Kinematics: Constant Acceleration and Calculus in One-Dimensional Motion

Vocabulary flashcards covering key concepts from the lecture on constant acceleration, calculus in motion, and historical context.

Acceleration

The rate at which velocity changes with time; measured in meters per second squared (m/s^2); can be positive (speeding up) or negative (slowing down); may be constant or not.

Velocity

The rate of change of position with respect to time; the speed in a given direction; instantaneous velocity is dx/dt, and average velocity is Δx/Δt over an interval.

Instantaneous velocity

The velocity of an object at a specific moment in time.

Delta x

Change in position; Δx = xfinal − xinitial.

Delta t

Change in time; Δt = tfinal − tinitial.

Infinitesimal

An extremely small quantity that is not zero; used in calculus as a limit to zero (e.g., dx and dt).

Derivative

The instantaneous rate of change; for position, the derivative dx/dt gives velocity; for velocity, dv/dt gives acceleration.

Integral

A sum of infinitely many infinitesimals; used to accumulate quantities over an interval (e.g., distance = ∫ v dt).

Constant acceleration

An acceleration that does not change with time; enables simple closed-form expressions for velocity and position.

v(t) = v0 + a t

Velocity at time t for constant acceleration a with initial velocity v0.

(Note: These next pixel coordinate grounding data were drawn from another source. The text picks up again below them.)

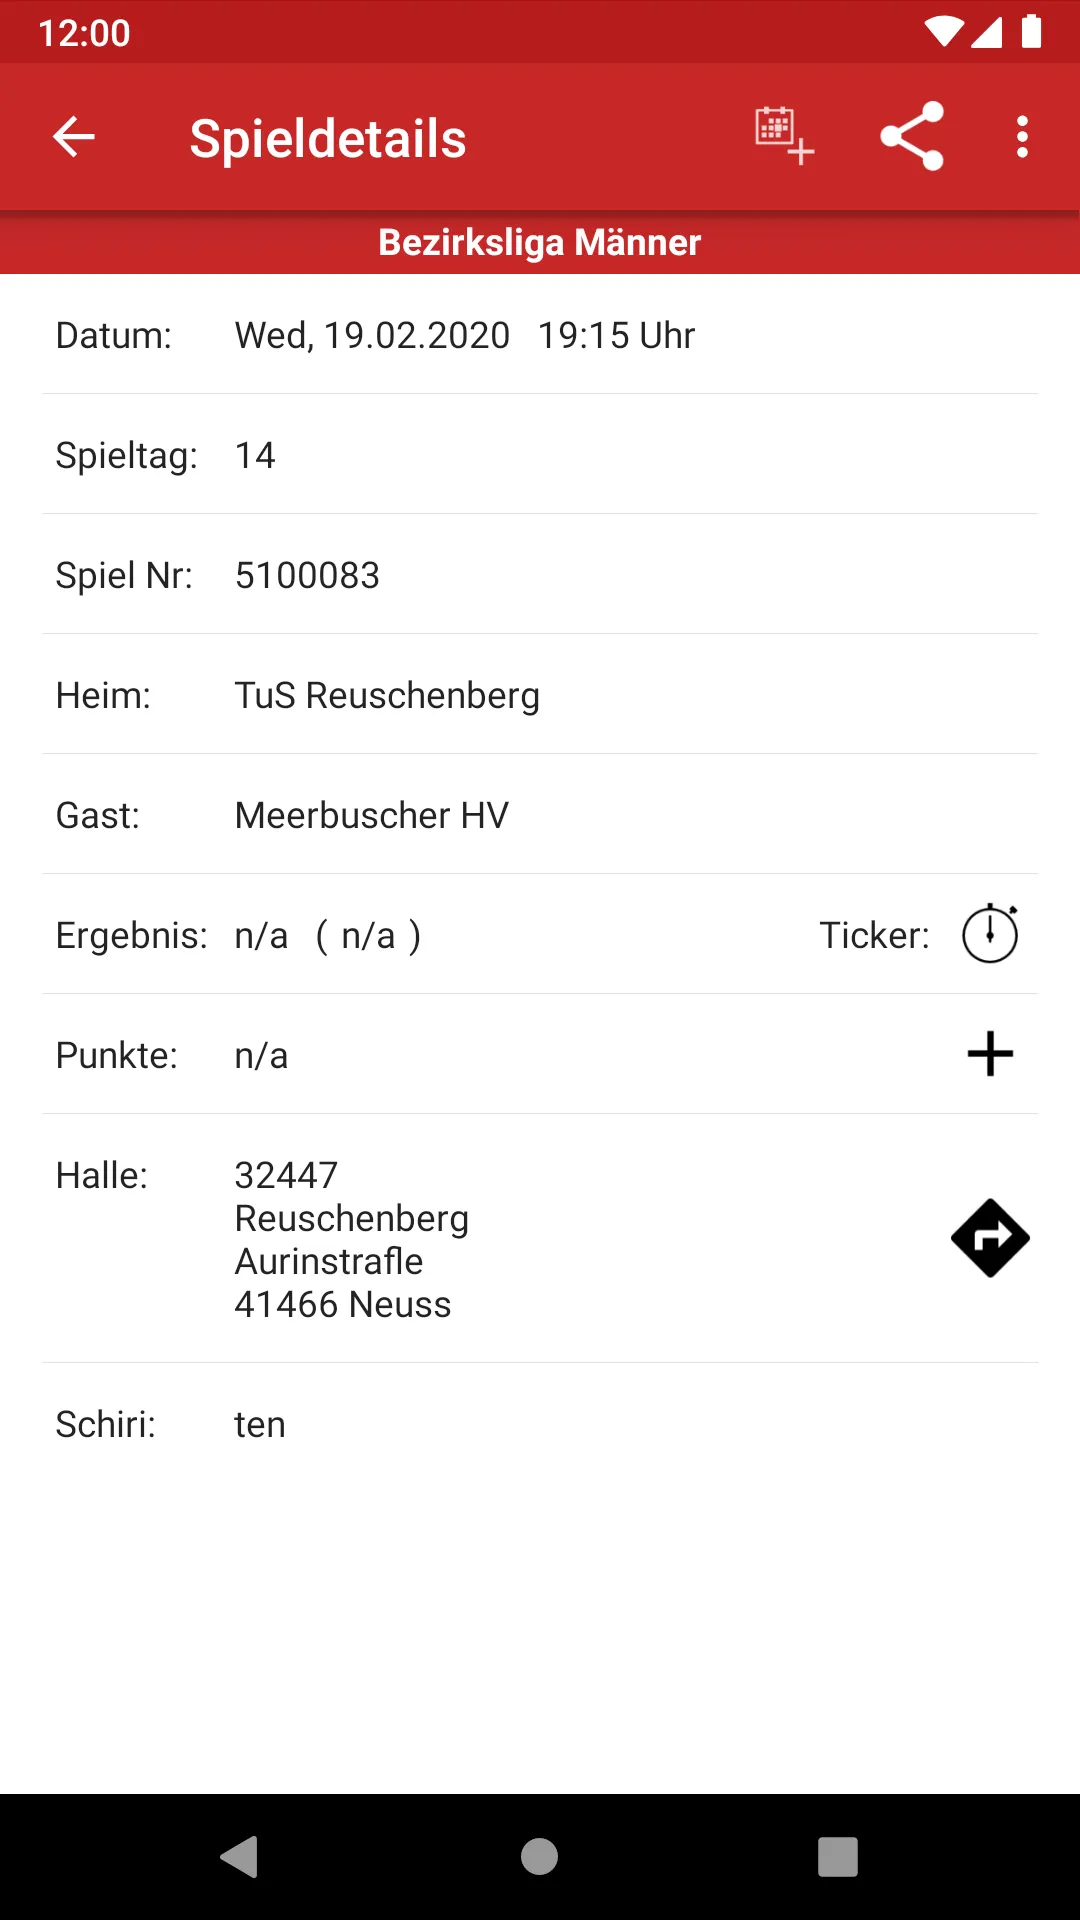Tap the Bezirksliga Männer league banner

[x=540, y=242]
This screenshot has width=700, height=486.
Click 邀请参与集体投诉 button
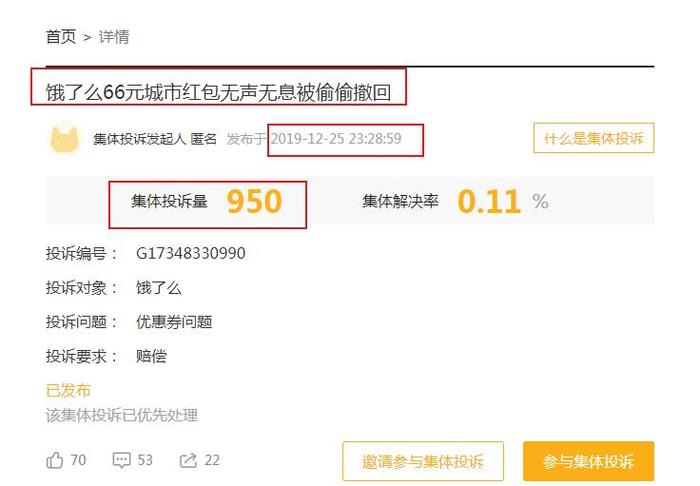coord(423,461)

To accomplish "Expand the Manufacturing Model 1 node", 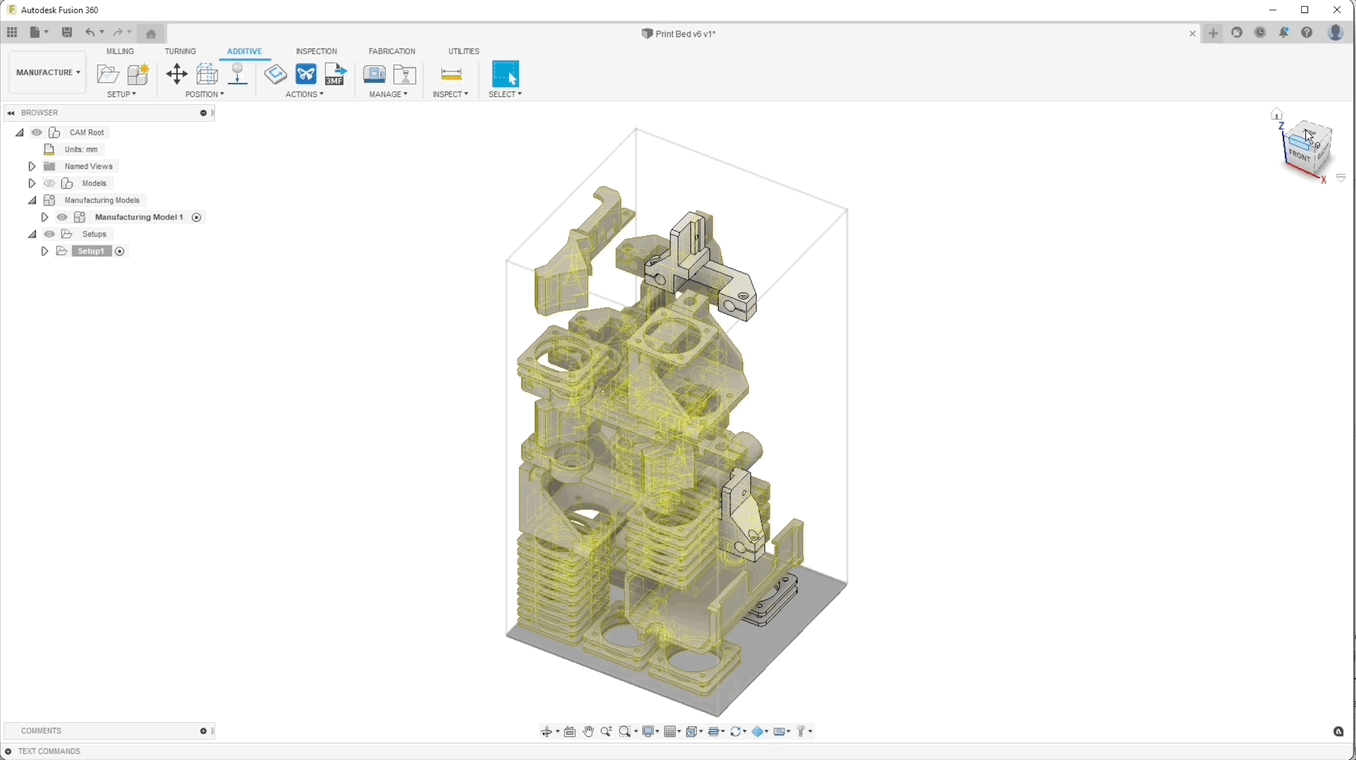I will (x=45, y=218).
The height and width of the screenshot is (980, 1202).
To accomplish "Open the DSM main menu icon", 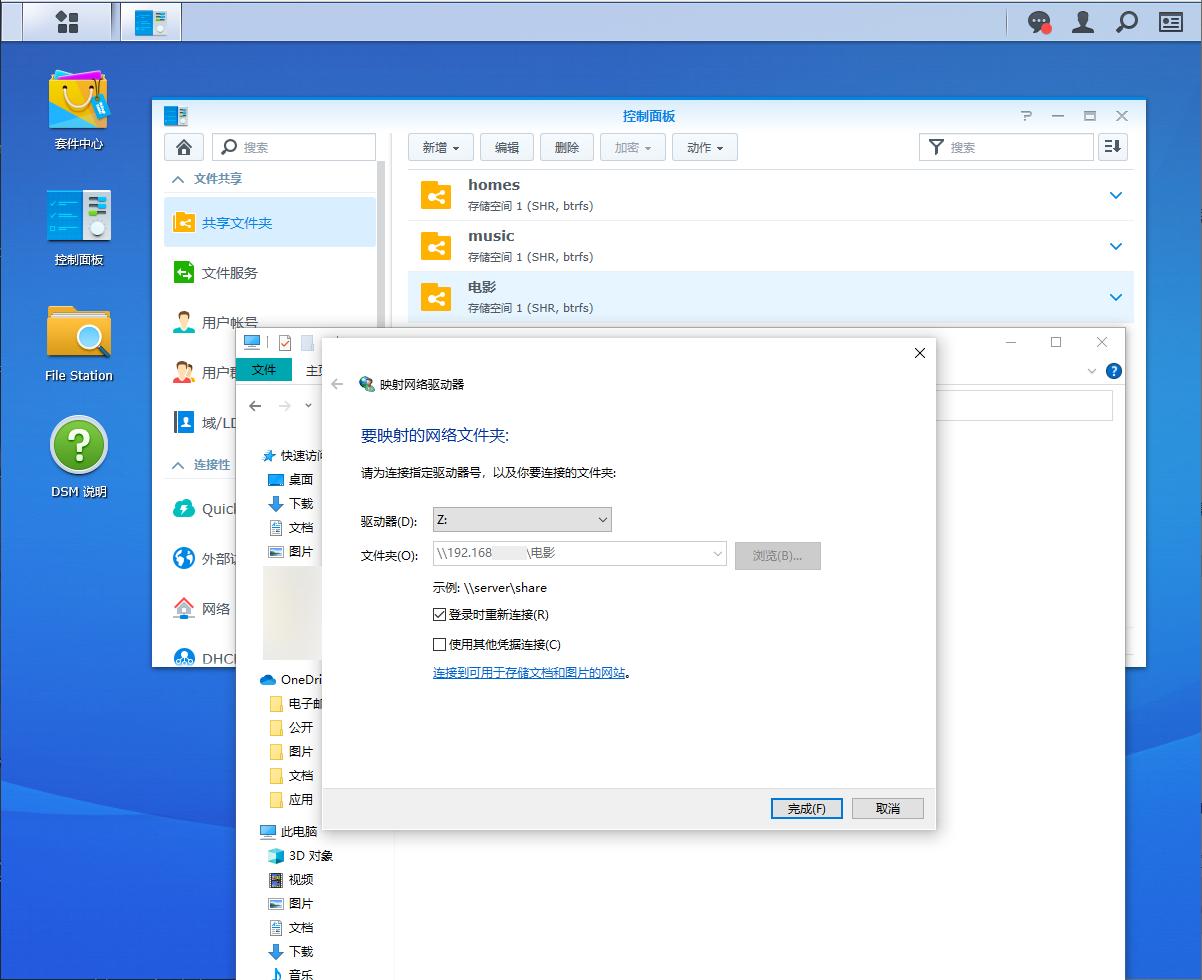I will [67, 21].
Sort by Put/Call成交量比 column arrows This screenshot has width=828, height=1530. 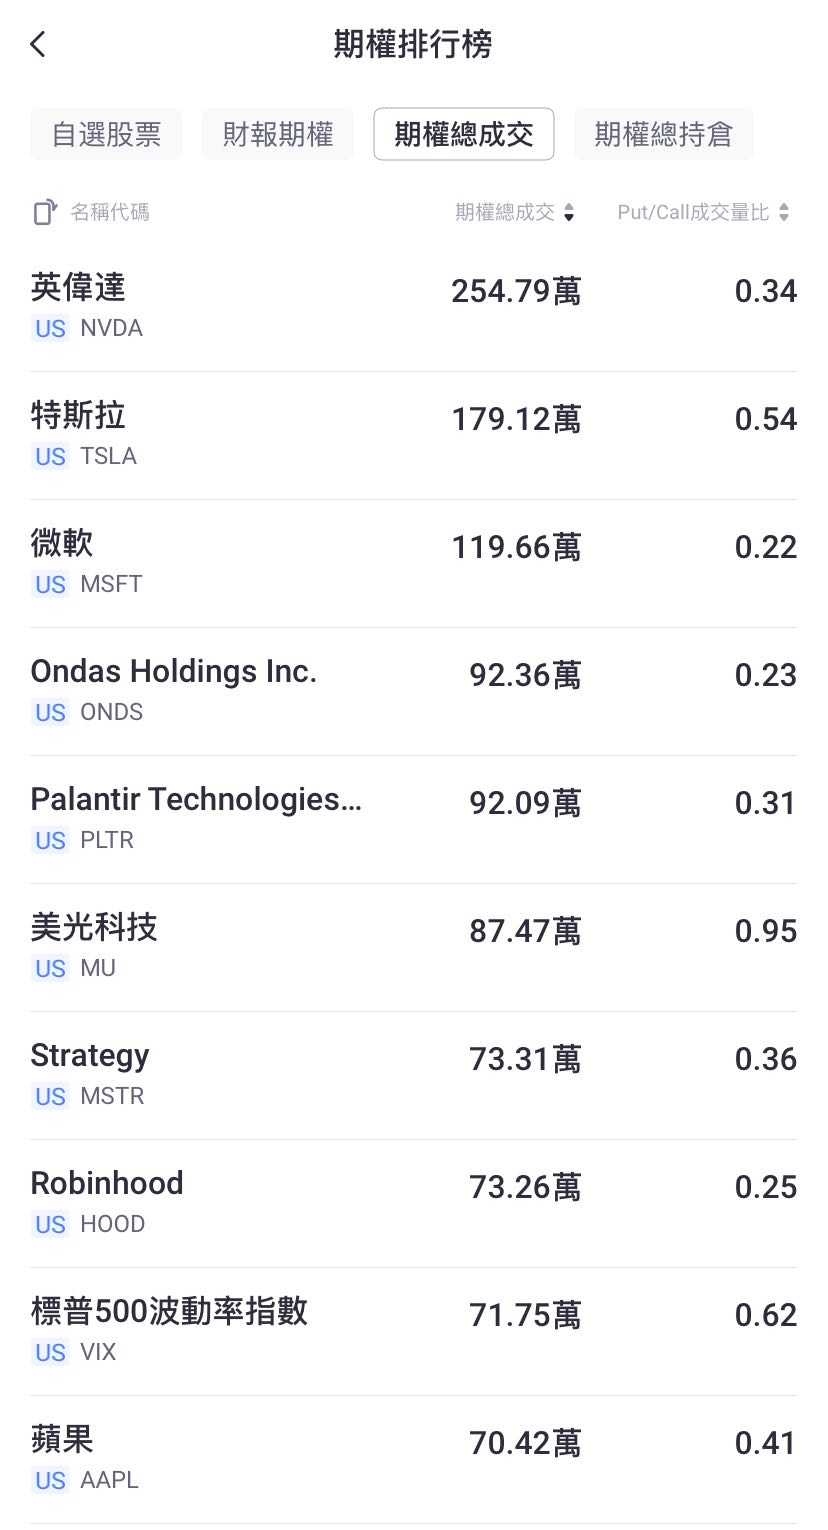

x(t) = x0 + v0 t + 1/2 a t^2

Position at time t for constant acceleration a, starting from initial position x0 and initial velocity v0.

v^2 equation

v^2 = v0^2 + 2 a (x − x0); relates velocity to displacement for constant acceleration without explicit time.

Boundary conditions

Known values at specified times or positions (e.g., x(t1) = x1) used to determine constants of integration.

Constant of integration

An added constant from integrating a function; fixed by boundary conditions (e.g., initial position x0 or initial velocity v0).

Initial velocity

The velocity at the starting time (t = 0); often denoted v0, vinitial, or vnaught.

Initial position

The position at the starting time (t = 0); often denoted x0 or x_initial.

Gravity

Earth’s gravitational acceleration; near the surface, approximately 9.8 m/s^2 downward; a standard example of constant acceleration.

g = 9.8 m/s^2

Numerical value of acceleration due to gravity near Earth’s surface.

One-dimensional motion

Motion along a single axis (x); analysis reduces to the x-direction with velocity v and position x.

Commutative property

Order of addition or multiplication does not affect the result (a + b = b + a; a·b = b·a).

Newton

17th-century scientist who developed calculus and applied mathematics to motion; pivotal in the birth of classical physics.

Galileo

Early scientist known for careful experiments and foundational ideas in kinematics; regarded as a precursor to modern science.

Delta notation explanation

Delta indicates a change; Δx = xfinal − xinitial and Δt = tfinal − tinitial.